──────── EXTRAIT DU DOCUMENT
NOVOCIBIRSK
Entretien
Quelques questions à Hervé ISAR, alias NOVOCIBIRSK, première référence du label ProductionB avec l’album Télévision 1945 Volume 1 (disponible en CD, LP et digital), une anthologie d’expérimentations électroniques enregistrées entre 1982 et 1993 et récemment restaurées…
Tout d’abord, pourriez-vous vous présenter ?
NOVOCIBIRSK : Je m’appelle Hervé ISAR, je suis professeur de droit à la faculté d’Aix-Marseille, directeur du labo de droit numérique et compositeur « imprévu et historique » de cet album.
Ça fait, en effet, bien longtemps que je n’ai hélas plus le temps de contrôler des VCO et je n’avais jamais envisagé que mes enregistrements soient un jour disponibles sur spotify.
Pourquoi Télévision 1945 ?
NOVOCIBIRSK : Le titre de l’album est tiré du morceau du même nom dans lequel je teste un vocodeur en utilisant le paragraphe que j’étais en train d’écrire à ce moment-là pour ma thèse.
À l’époque je rédigeais une thèse sur l’analyse politique de l’évolution du droit relatif à la radio-télévision et au moment de l’enregistrement, j’étudiais la situation de la radio-télévision dans l’Allemagne après-guerre, pour voir comment le droit allemand avait évolué sur ces questions… Donc j’ai simplement lu le paragraphe que j’avais écrit le matin même.
Le titre Télévision 1945 est donc absolument accidentel. J’aurais acheté mon vocoder deux mois plus tard j’aurais probablement parlé de toute autre chose.
C’est également pour ça que le morceau a été nommé comme cela, puisque c’est l’un des rares morceaux qui est doté de paroles. il y a, en effet, très peu de chansons dans l’album, car pendant des années je n’avais pas de vocodeur, donc rien pour traiter et travailler la voix…
Toutefois, en y repensant, Télévision 1945 ça n’est pas totalement absurde comme thématique pour l’album, puisque les morceaux ont été composés durant mes années de thèse. J’étais donc effectivement, mentalement tout du moins, dans cette temporalité. La radiophonie débute en France dans les années 1920/1930 et la télévision s’est développée à partir des années 1950/1960… et j’étais donc psychologiquement plongé dans cette période là… comme un archéologue qui finit par perdre tout rapport avec son époque.
────────────────
:: CONSIGNES ::
a. Dans l'entretien avec Hervé ISAR, quel texte a-t-il lu pour tester son vocodeur dans le morceau Télévision 1945 ?
b. Poursuivez l'entretien avec Hervé ISAR après sa dernière phrase.
──────── DONNÉES FOURNIES
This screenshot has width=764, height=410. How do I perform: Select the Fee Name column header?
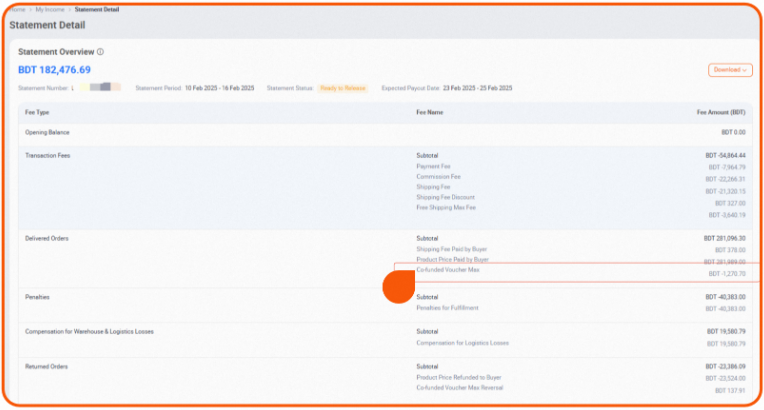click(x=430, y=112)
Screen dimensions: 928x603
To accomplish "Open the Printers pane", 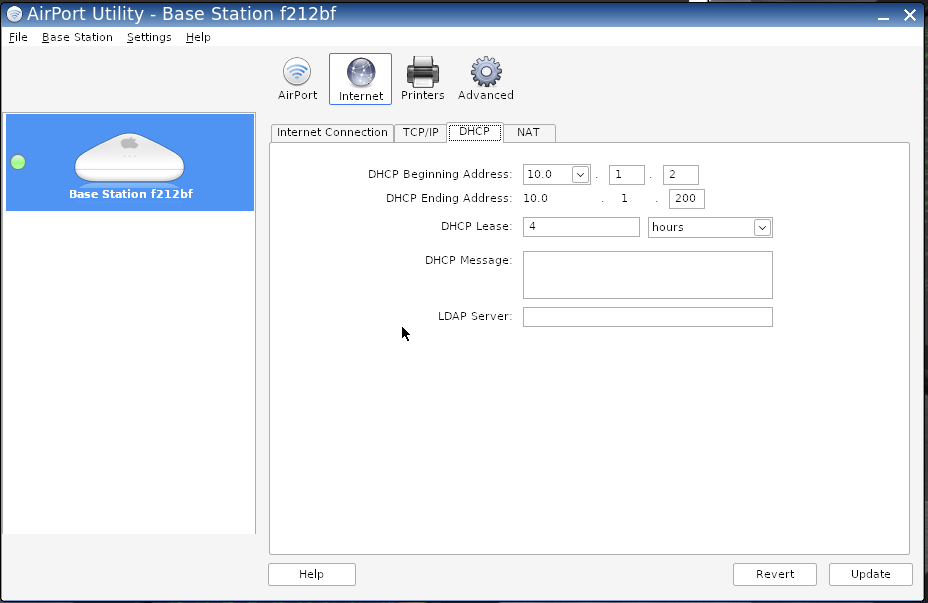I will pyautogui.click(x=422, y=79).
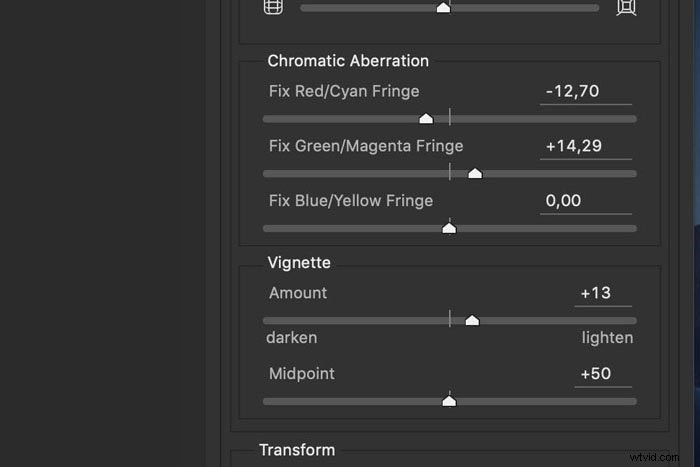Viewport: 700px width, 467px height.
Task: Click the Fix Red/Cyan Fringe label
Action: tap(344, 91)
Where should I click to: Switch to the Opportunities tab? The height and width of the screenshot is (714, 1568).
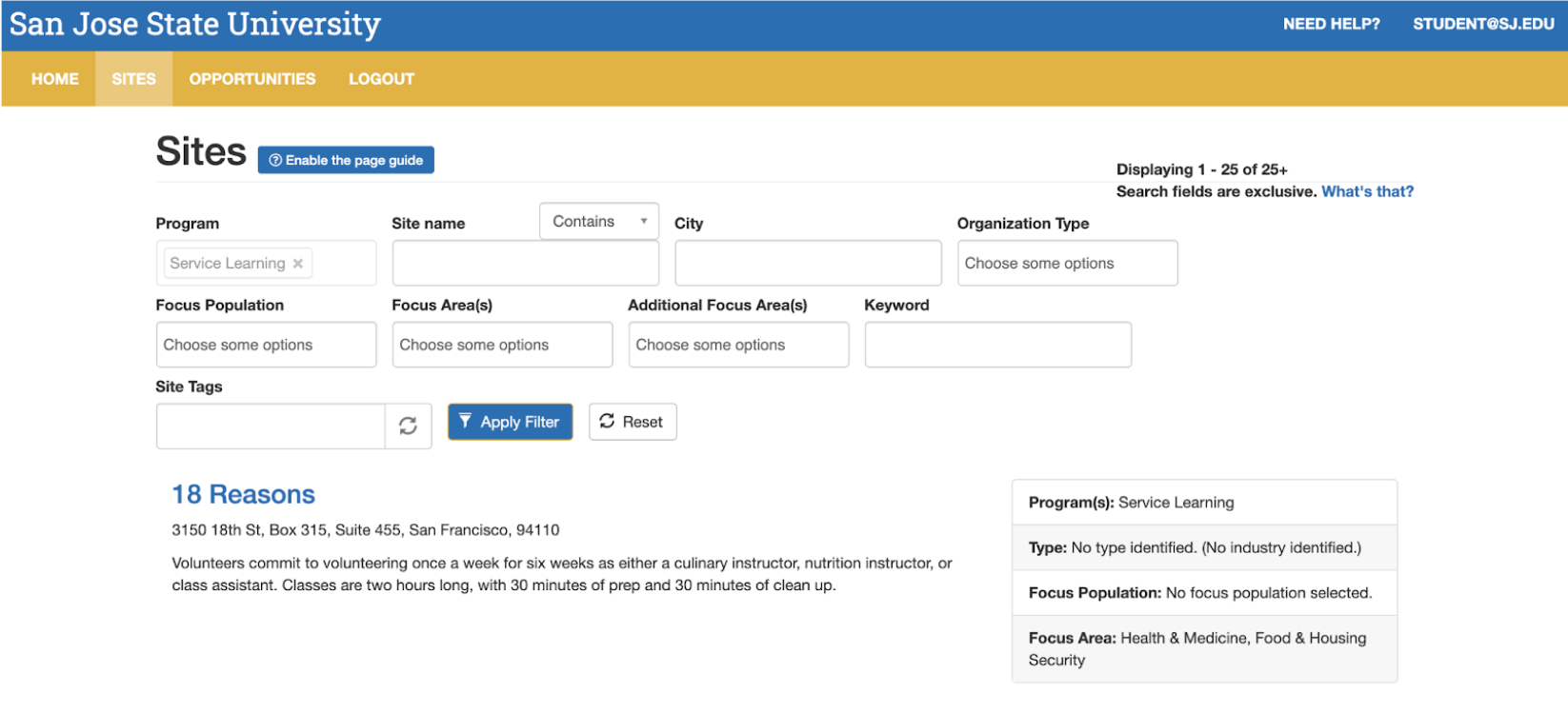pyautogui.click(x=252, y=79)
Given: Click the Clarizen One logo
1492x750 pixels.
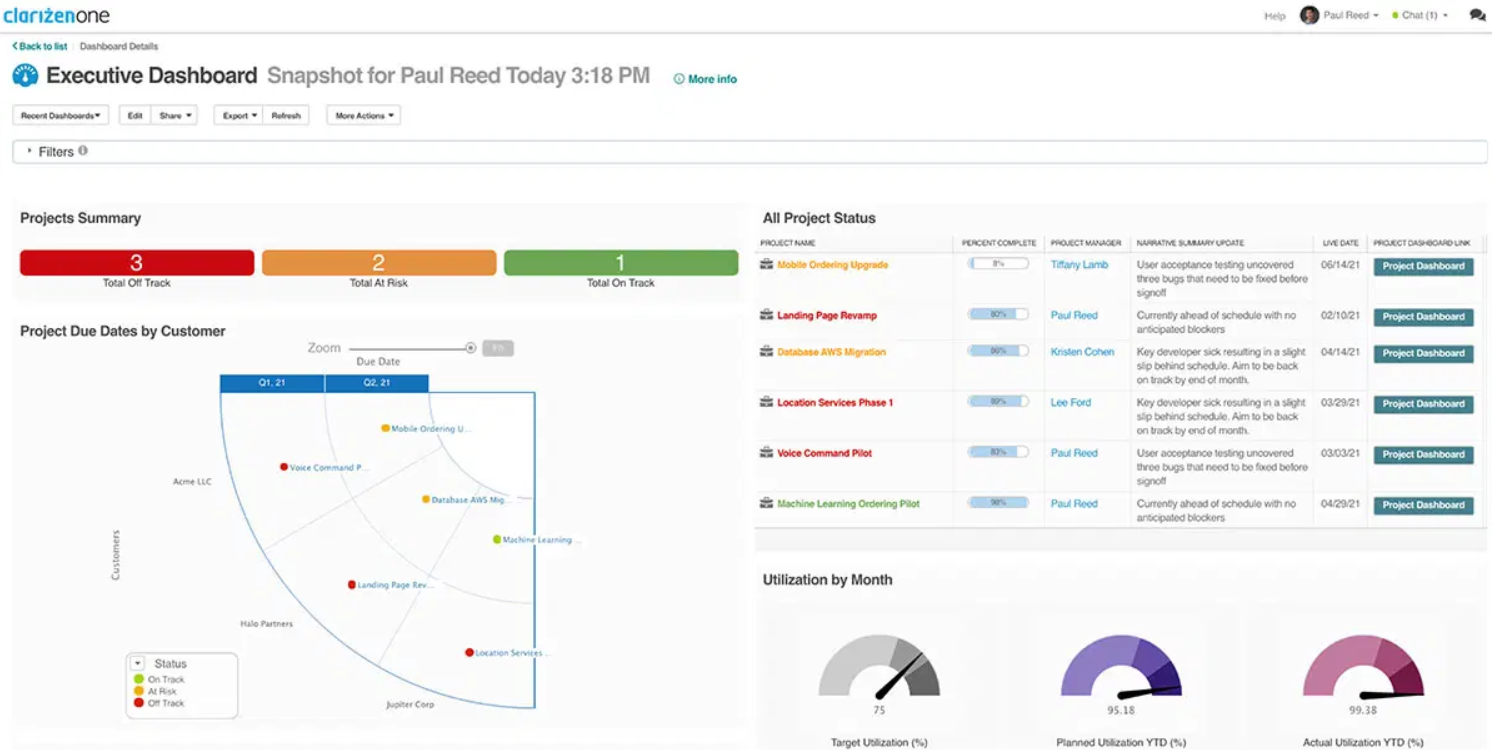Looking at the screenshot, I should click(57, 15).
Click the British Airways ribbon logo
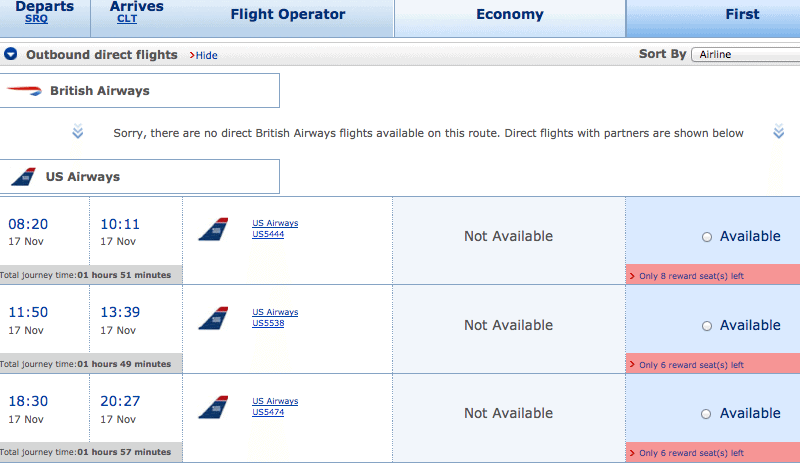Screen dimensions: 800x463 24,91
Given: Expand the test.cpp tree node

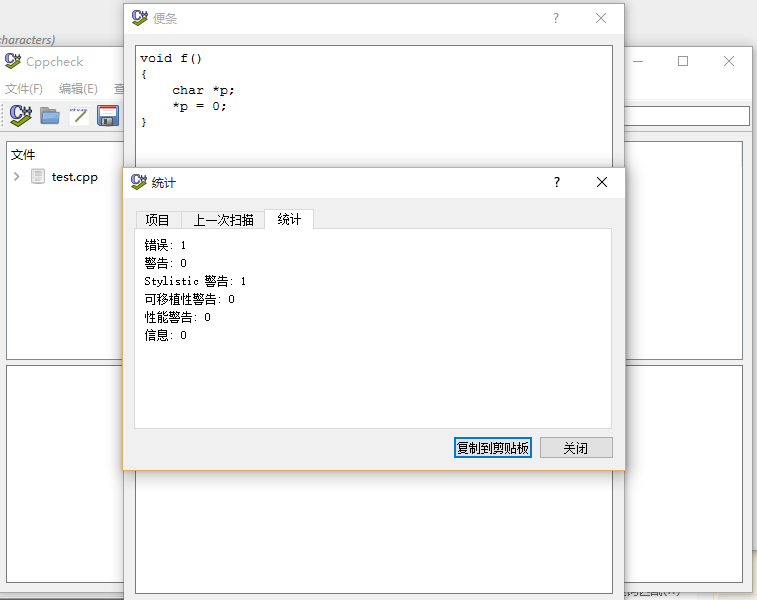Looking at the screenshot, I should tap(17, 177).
────────────────
:: RÉPONSES ::
a. Il a lu le paragraphe de sa thèse qu'il avait écrit le matin même.

b.
Donc, c’est à la fois un pur hasard si le titre s’appelle Télévision 1945, et à la fois totalement logique.
Quelle est la couleur/substance/grain des sons/séquences que tu recherches lors de ces expérimentations ?
NOVOCIBIRSK : Cette question résonne vraiment avec ce que je souhaitais faire.
D’abord, je ne me considère pas comme un musicien… mais plutôt comme un luthier électronicien. Pour moi, j’avais à maîtriser deux types de machines à maîtriser et souvent à réparer : il y avait les synthétiseurs qui servent à traiter les sons, et les séquenceurs, arpégiateurs ou autres boîtes à rythmes qui servent à traiter le temps durant lequel les sons vont survenir.
Comme tout cela repose sur des tests plutôt techniques, la musique consiste pour moi à organiser la survenance de sons, à les mélanger, à les superposer, ce qui implique, tout un travail sur les filtres, les volumes, les fréquences, afin que tout ça reste audible et intelligible une fois superposé. C’est le travail de synthèse sonore.
Puis s’y ajoute l’organisation temporelle et la répartition dans le temps de la survenance de ces sons. C’est le travail sur le rythme.
Je cherchais donc à produire des sons et à les répartir dans temps de telle façon que le résultat me plaise sur l’instant.
En effet, tout cela se construisait au fil des acquisitions de nouvelles machines, et donc la production d’un nouveau morceau était très dépendante de la dernière machine arrivée… Je pouvais donc parfois porter ma recherche plutôt sur les textures sonores où plutôt sur une organisation de séquences… Tout cela était très spontané et absolument pas écrit, d’autant qu’il m’était impossible de reproduire un même morceau suite à l’extinction des machines.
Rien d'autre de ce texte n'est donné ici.